Прошел год: министр образования молчит. В январском письме к Флиссу Фрейд успокаевал себя: «Вы не можете меня испугать. Я знаю, что по-прежнему буду читать лекции в университете, когда вы уже перестанете быть министром». Отсутствие ответа его сильно расстраивало, однако надежды он не терял, рассчитывая получить звание в конце декабря по случаю юбилея императора Франца Иосифа. Юбилей прошел, надежда не сбылась. Он пробовал подключить к делу своего тезку Зигмунда Экснера. Джонс пишет: «Экснер вел себя по отношению к нему очень грубо, но, в конце концов, открыл Фрейду, что кто-то лично оказал давление на министра против Фрейда, и посоветовал ему найти влиятельного покровителя. Не долго думая, Фрейд назвал имя одной из своих бывших пациенток, Элизы Гомперц, жены того человека, для которого 20 лет тому назад он осуществил перевод "Эссе" Джона Стюарта Милля; Гомперц ранее вместе с фон Хертелем являлся профессором филологии; в настоящее время фон Хертель стал министром образования. Эта дама когда-то очень помогла Фрейду, но старых рекомендаций было недостаточно. Поэтому Фрейд написал Нотнагелю и Крафт-Эбингу, которые не замедлили оказать ему в этом услугу. Но из этого снова ничего не получилось.
Когда одна из пациенток Фрейда, фрау Мария фон Ферстель, жена дипломата, услышала об этом, то сразу же решила "вступить в соревнование" с фрау Гомперц. Она не успокоилась, пока лично не познакомилась с министром и не заключила с ним сделку. Он очень желал заполучить одну картину Беклина ("Руины замка") для недавно открывшегося современного Музея искусств, а этой картиной обладала ее тетя, фрау Эрнестина Торш. Потребовалось три месяца, чтобы заполучить эту картину от старой дамы, но в конце концов за званым обедом министр любезно объявил фрау Ферстель, что она первая из всех, кто слышит, что он послал требуемый документ на подпись императору. На следующий день она ворвалась в кабинет Фрейда с криком: "Я это сделала"».

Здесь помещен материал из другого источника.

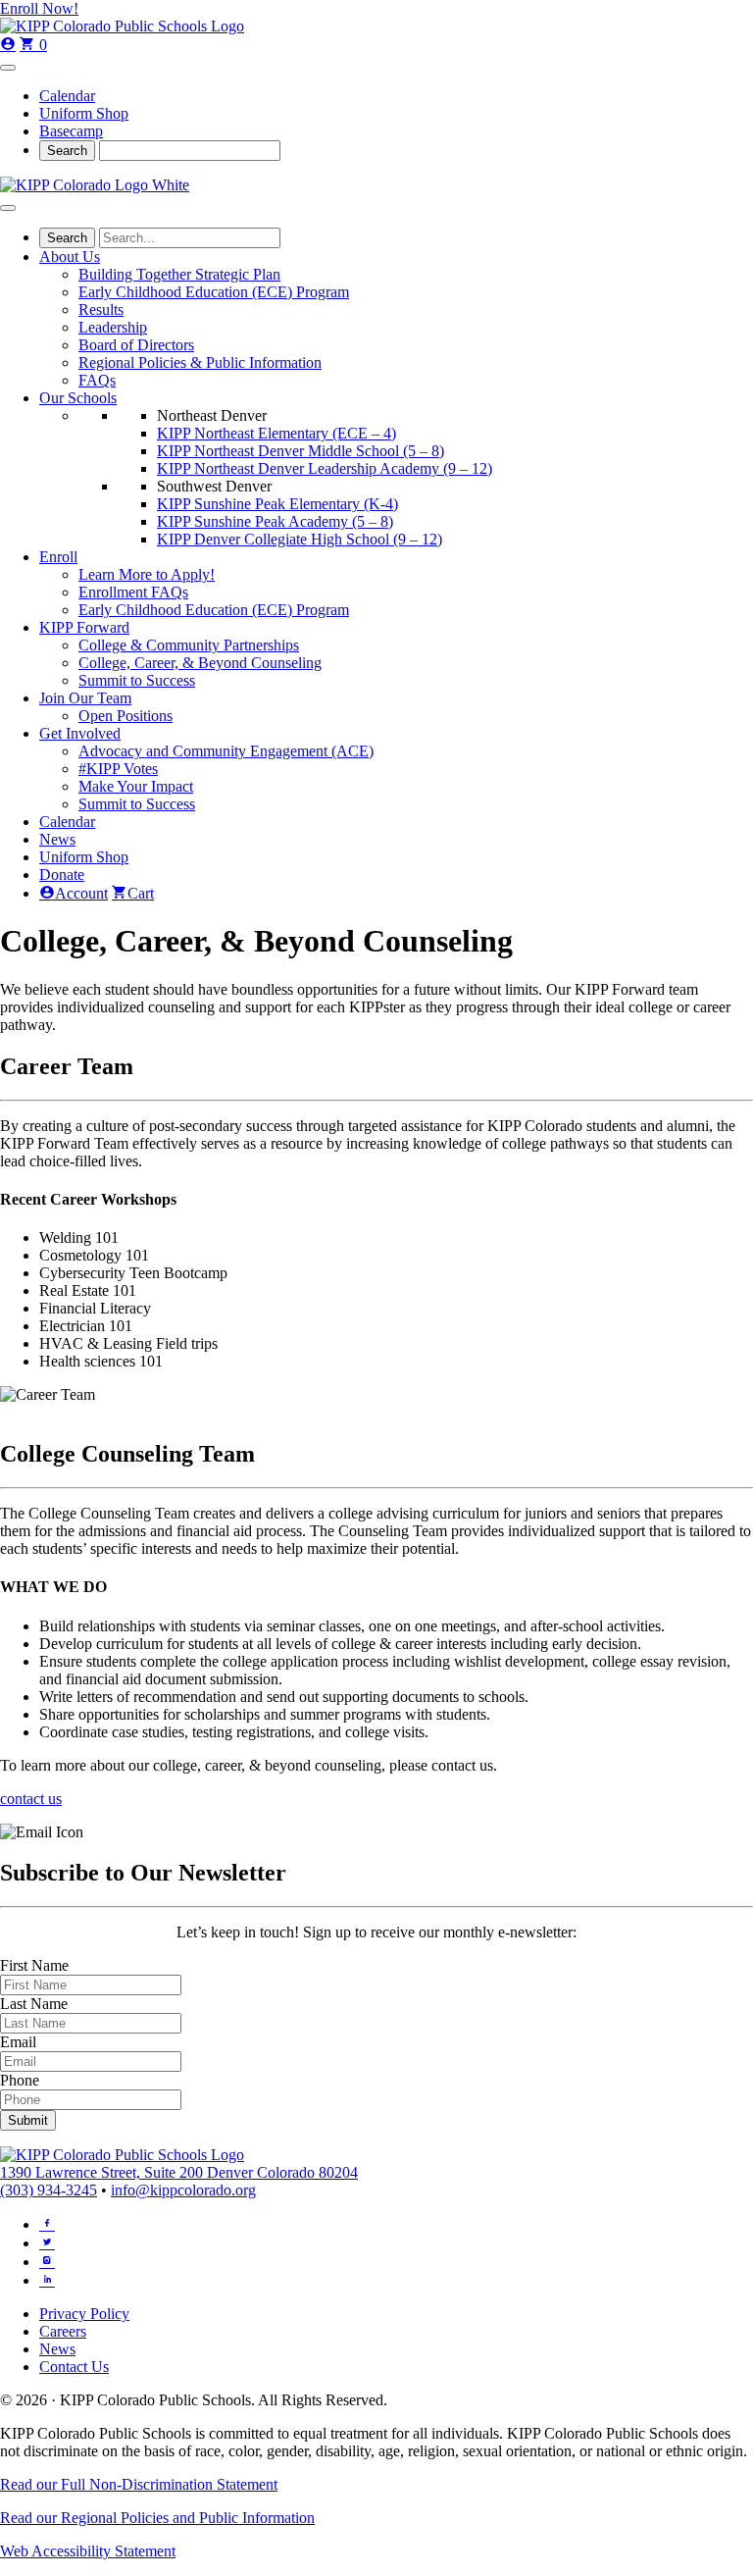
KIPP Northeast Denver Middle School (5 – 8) (300, 450)
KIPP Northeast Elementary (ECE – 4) (276, 433)
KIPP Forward (84, 627)
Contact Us (74, 2366)
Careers (62, 2331)
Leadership (112, 327)
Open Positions (125, 715)
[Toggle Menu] (8, 68)
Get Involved (80, 733)
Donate (61, 874)
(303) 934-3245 (48, 2190)
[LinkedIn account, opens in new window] (47, 2279)
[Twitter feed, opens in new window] (47, 2241)
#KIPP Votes (118, 768)
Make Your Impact (135, 786)
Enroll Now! (39, 8)
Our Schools (78, 397)
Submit (28, 2120)
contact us (31, 1798)
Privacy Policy (84, 2313)
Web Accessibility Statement (88, 2551)
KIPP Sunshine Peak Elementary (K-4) (277, 503)
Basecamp (71, 131)
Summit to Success (136, 680)
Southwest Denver (214, 486)
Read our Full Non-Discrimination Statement (138, 2484)
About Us (69, 256)
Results (101, 309)
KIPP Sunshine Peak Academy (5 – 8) (275, 521)
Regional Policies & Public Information (200, 362)
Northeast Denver (212, 415)
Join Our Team (85, 698)
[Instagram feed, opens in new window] (47, 2260)
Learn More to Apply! (146, 574)
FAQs (97, 380)
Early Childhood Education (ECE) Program (213, 291)
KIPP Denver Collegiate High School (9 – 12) (299, 539)
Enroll (58, 556)
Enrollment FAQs (133, 592)
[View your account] (8, 44)
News (57, 839)
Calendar (67, 95)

Спустя пять лет после начала движения к профессорскому званию, 11 марта 1902 г. Фрейд написал Флиссу: «Итак, я достиг этого». Профессорское звание он получил в результате приза в соревновании двух амбициозных дам в борьбе за влияние на высокопоставленного чиновника правительства. Не о такой победе мечтал, конечно, Фрейд, но его унижения с лихвой окупились: осенью 1902 г. он собрал вокруг себя горстку единомышленников — Вильгельма Штекеля, Альфреда Адлера, Рудольфа Райтлера и Макса Кахане, — чтобы вести заседания «Психологического общества по средам». С получением профессорского звания начался штурм цитадели мировой науки и победное шествие психоанализа по миру. Анализ «Содержания научных работ (1877—1897)» показывает, что приват-доцент Фрейд многие свои работы писал ради получения профессорского звания. После получения звания профессор Фрейд в течение нескольких лет практически ничего не писал. В 1905 г. выходят сразу несколько работ откровенно сексуальной направленности; самой скандальной из них была «Три очерка по теории сексуальности». Размышляя о «научном» творчестве родоначальника психоанализа, я думаю, что Министерство образования Австрии совершило два преступления перед человечеством: одно связано с выдачей Фрейду диплома о высшем медицинском образовании, другое — с присвоением ему звания профессора.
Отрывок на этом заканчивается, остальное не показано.